The saving is the annual depreciation times your personal marginal rate. At 6,000 € of depreciation and a 42 percent marginal rate you save about 2,520 € of tax per year, a little more with the solidarity surcharge. Our calculator shows this amount at once, plus the saving per month and the cumulative saving over the full depreciation period.

Why can I only depreciate the building and not the land?

Depreciation reflects the wear of an asset. A building wears out over the years, land does not. So the price has to be split into a building share and a land share, and only the building share is depreciable. A high building share leads to higher depreciation.

Do notary, transfer tax and agent commission belong to the depreciation base?

Yes, pro rata. Property transfer tax, notary, land registry and any agent commission are acquisition costs. They raise the depreciation base in the proportion they fall on the building. The part attributable to land stays out. Our calculator handles this automatically by federal state.

What is the difference between straight-line and declining-balance depreciation?

Straight-line depreciation writes off the same percentage of the building value each year. Declining-balance depreciation under § 7 Abs. 5a EStG writes off 5 percent of the remaining book value, higher at first and then falling. It applies only to residential new builds started between October 2023 and September 2029. A one-off switch to straight-line is allowed once it is higher.

What is the § 7b special depreciation and can I combine it?

The § 7b special depreciation allows an extra 5 percent per year over the first four years for new rental housing, up to 20 percent on top. It can be combined with straight-line or declining-balance depreciation.
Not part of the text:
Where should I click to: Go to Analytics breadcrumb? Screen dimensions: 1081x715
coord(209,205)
Conditions include the EH40 efficiency standard with QNG, build costs of at most 5,200 € per m² (a strict threshold) and letting for ten years. The base is capped at 4,000 € per m².
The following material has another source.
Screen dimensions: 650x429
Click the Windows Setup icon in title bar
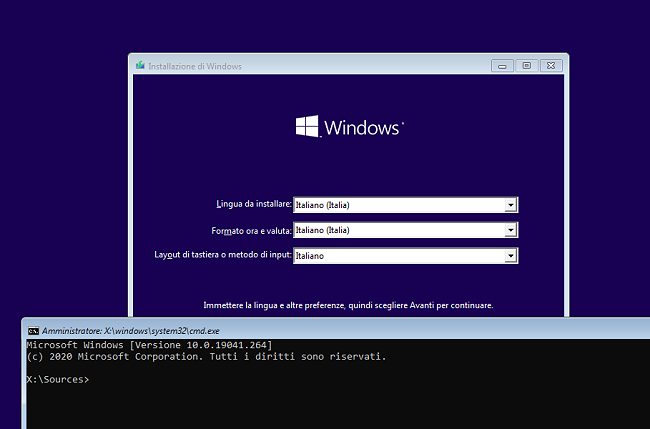[140, 66]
How does heritage depreciation work and how much do I get?

For a listed building the eligible restoration costs are written off in full over twelve years under § 7i EStG: 9 percent in years 1 to 8 and 7 percent in years 9 to 12. The old building runs in parallel as normal straight-line depreciation. A certificate from the heritage authority is required. For owner-occupiers there is a similar rule as a special expense under § 10f EStG.

Is a useful-life appraisal worth it for higher depreciation?

It may be. With a qualified appraisal you can prove a shorter actual useful life (§ 7 Abs. 4 Satz 2 EStG). At a remaining life of 25 years the rate rises, for example, from 2 to 4 percent, doubling the annual depreciation. Whether the cost of the appraisal is worth it depends on the extra depreciation and your marginal rate. The appraisal is required as evidence; entering a figure in a calculator does not guarantee recognition.

When does depreciation start and how is the first year calculated?

Depreciation starts with acquisition, that is, the transfer of benefits and burdens. In the year of purchase it is granted pro rata from the month of purchase. Buy in July and it is six twelfths of the annual amount. Our calculator accounts for the month of purchase, so the first year is correctly reduced.

What happens when depreciation runs out after 33, 40 or 50 years?

Once the building is fully written off, depreciation ends. A large deductible item falls away, the taxable rental surplus rises and the tax increases. We call this the AfA cliff and show you the year it hits. If you hold the property until then, plan for that increase.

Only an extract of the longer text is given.